A wooden puppet yearns to be a real boy; he must prove himself worthy.
Directors: Ben Sharpsteen, Hamilton Luske, Bill Roberts, Norman Ferguson, Jack Kinney, Wilfred Jackson and T. Hee
Best quote: ‘Always let your conscience be your guide.’
Defining moment: Playing pool, drinking beers, smoking cigars: Who knew it could transform kids into jackasses? (Literally.)

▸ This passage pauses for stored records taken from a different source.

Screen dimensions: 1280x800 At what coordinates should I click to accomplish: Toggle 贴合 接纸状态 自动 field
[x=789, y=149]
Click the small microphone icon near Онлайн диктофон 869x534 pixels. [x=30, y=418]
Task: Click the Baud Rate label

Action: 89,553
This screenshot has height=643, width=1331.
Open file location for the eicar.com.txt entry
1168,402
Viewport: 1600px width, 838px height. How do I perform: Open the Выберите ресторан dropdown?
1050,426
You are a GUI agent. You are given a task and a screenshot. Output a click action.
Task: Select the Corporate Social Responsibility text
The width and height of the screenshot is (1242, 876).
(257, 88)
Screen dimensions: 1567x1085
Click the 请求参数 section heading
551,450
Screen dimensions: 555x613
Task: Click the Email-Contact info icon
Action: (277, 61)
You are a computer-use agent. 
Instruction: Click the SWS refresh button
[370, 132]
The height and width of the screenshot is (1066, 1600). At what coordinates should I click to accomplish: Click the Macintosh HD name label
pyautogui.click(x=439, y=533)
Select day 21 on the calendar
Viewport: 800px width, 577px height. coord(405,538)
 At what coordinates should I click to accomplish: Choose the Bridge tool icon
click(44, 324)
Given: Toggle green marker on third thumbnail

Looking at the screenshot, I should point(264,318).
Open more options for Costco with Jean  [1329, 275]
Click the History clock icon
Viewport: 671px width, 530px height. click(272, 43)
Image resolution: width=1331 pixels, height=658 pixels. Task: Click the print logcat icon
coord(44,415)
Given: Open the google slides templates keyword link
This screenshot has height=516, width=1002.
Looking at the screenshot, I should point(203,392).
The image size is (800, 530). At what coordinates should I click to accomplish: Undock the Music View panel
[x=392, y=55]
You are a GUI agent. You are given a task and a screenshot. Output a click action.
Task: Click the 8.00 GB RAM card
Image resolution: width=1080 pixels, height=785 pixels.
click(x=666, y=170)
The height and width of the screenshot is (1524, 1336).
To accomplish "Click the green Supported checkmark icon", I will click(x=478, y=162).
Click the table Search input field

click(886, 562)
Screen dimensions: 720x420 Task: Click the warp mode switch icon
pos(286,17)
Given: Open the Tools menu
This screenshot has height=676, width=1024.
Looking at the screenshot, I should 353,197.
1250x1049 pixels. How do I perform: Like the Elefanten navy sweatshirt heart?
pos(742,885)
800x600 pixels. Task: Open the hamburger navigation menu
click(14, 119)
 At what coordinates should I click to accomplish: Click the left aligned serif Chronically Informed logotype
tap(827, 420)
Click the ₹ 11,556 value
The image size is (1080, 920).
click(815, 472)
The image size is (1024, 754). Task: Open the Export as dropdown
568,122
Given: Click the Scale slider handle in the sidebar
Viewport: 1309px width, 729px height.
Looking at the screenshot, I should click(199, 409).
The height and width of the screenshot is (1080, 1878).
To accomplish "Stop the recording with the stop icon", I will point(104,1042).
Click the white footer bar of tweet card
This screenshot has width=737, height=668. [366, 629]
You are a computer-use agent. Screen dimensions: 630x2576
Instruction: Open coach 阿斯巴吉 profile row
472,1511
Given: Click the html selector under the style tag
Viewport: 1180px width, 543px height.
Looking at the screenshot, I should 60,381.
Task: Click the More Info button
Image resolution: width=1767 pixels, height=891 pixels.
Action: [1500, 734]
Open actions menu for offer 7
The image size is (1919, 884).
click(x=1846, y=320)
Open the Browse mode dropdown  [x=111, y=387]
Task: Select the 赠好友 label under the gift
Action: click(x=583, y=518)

Pinocchio is the most magical of animated movies, a high point of cinematic invention. Its influence on fantasy is massive: Steven Spielberg quotes the soaring ballad ‘When You Wish Upon a Star’ in his dream project Close Encounters of the Third Kind (and remade the whole picture with his aching robot-boy adventure, A.I.). Disney’s second feature – originally a box-office bomb – begins with a sweetly singing cricket, yet plunges into scenes from a nightmare: in front of a jeering audience on a carnival stage; into the belly of a monstrous whale; beyond all human recognition. (Pinocchio’s extending schnoz is animation’s most sinister and profound metaphor.) It’s staggering to think of this material as intended for children, but that’s the power here, a conduit to the churning undercurrent of formulating identity. The takeaway is hard to argue with: Don’t lie, to yourself or others. Cultural theorists have, for decades, discussed Pinocchio in psychosexual terms or as a guide to middle-class assimilation. But those readings are like cracking open a snow globe to see that it’s only water. A swirling adventure flecked with shame, rehabilitation, death and rebirth, the movie contains a universe of feelings. Pinocchio will remain immortal as long as we draw, paint, tell tall tales and wish upon stars.